Some of the most controversial conspiracy theories associated with QAnon concern Clinton and members of her family, who the far-right movement portrays as part of the global Satan-worshiping elite former President Donald Trump spent four years fighting against.
As researcher Mike Rothschild explained, the central narrative of QAnon is based on Clinton and the belief that she will eventually be prosecuted and imprisoned by Trump and his allies.
Clinton told reporter Michelle Goldberg that QAnon followers' insistence that she is a criminal who needs to be put in jail did not come as a surprise to her, given that far-right activists have spread similar claims about her and members of her family for decades.
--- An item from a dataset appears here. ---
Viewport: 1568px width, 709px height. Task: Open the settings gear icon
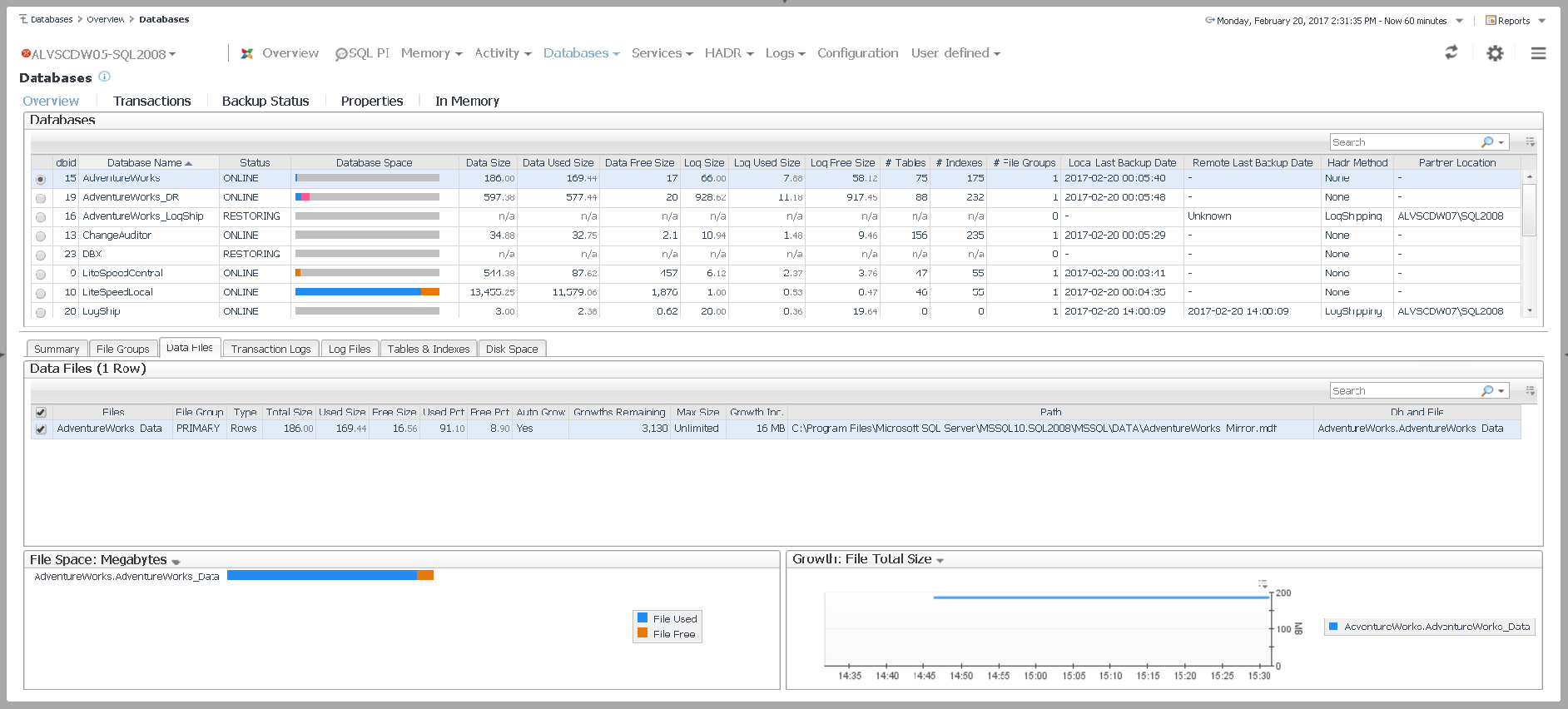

"For me, it does go back to my earliest days in national politics, when it became clear to me that there was a bit of a market in trafficking in the most outlandish accusations and wild stories concerning me, my family, people that we knew, people close to us."
Once a fringe phenomenon, QAnon has become part of the conservative mainstream, with Republican politicians across the nation expressing support for it.
It was recently revealed that Rep. Marjorie Taylor Greene of Georgia, who was elected this November, was a follower of QAnon. Greene spent years amplifying similar theories, threatened Democratic politicians -- including Clinton -- with violence and harassed school shooting survivors.
Earlier this week, after the Democratic-controlled House of Representatives voted to strip her of her committee assignments, Greene apologized for pushing QAnon talking points, saying that she was "allowed to believe things that weren't true."